Once in Lily Dale, weird things begin happening to Calla. She sees ghosts. She has nightmares. She smells flowers that aren't there. She hears noises coming from unwound music boxes. Sees the time on an unplugged clock. It doesn't help that Lily Dale is the "World's Largest Center for the Religion of Spiritualism". In other words, a hot-spot to connect with those not of this world. Her grandmother is one of "them": a medium. It takes Calla a while to deal with this information, but with all the things that keep happening to her, she begins wondering if she just might not be one of "them", too.
This book works on many levels: it's a book about loss and grief, but it's also a mystery and a ghost story. I thought Straub did an excellent job writing about Calla's grief over her mother, and being able to find comfort in other teenagers who have also lost their parents. There are a lot of tears in this book. And a lot of comparison to others. But, at the heart of it, I could believe that this is the way that this particular 17-year-old would deal with her mother's grief. But I never felt that the grief got the best of Calla; it never stopped her from being a proactive character.
Straub also packed the book with grumpiness and anger, which also could be tied to Calla's grief. She was angry at her mother for hiding her past, but also anger at the situation. At Lily Dale. Calla's disbelief at the whole psychic profession, treating her grandma's "profession" with skepticism and contempt, and her gradual acceptance of it was a believable process. If those "occurrences" happened to me, I might just believe I was psychic, too.
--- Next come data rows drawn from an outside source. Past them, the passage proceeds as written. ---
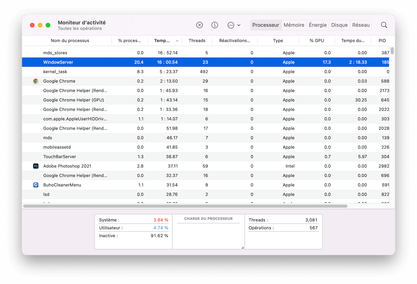Screen dimensions: 417x284
Task: Click the vertical scrollbar thumb
Action: [x=392, y=51]
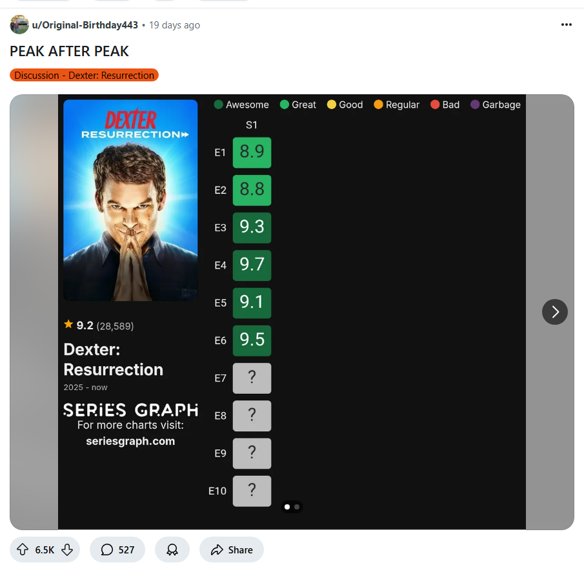The image size is (584, 565).
Task: Click the red Bad legend dot
Action: [435, 105]

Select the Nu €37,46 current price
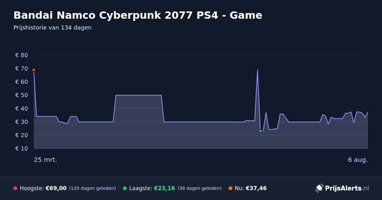pyautogui.click(x=256, y=188)
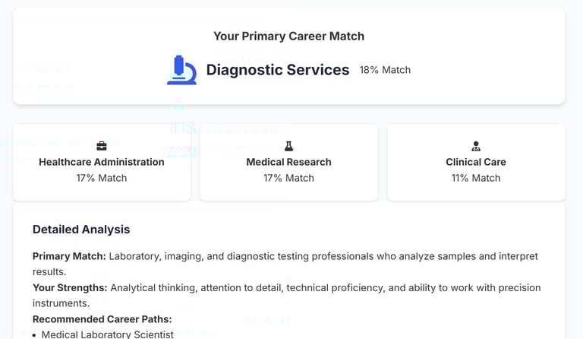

But, at its heart, this book is a ghost story and a mystery. Who are those ghosts that Calla keeps seeing? Why does the clock read 3:17, every time? What does her mother's past have to do with it all? What about the lake? Straub kept me hanging on the edge of my seat for the last third of the book. My only complaint is that just as Calla is beginning to figure it out, the book ends. Thankfully, there will be a sequel -- Lily Dale: Believing -- published in April, 2008. I, for one, want to know the answers.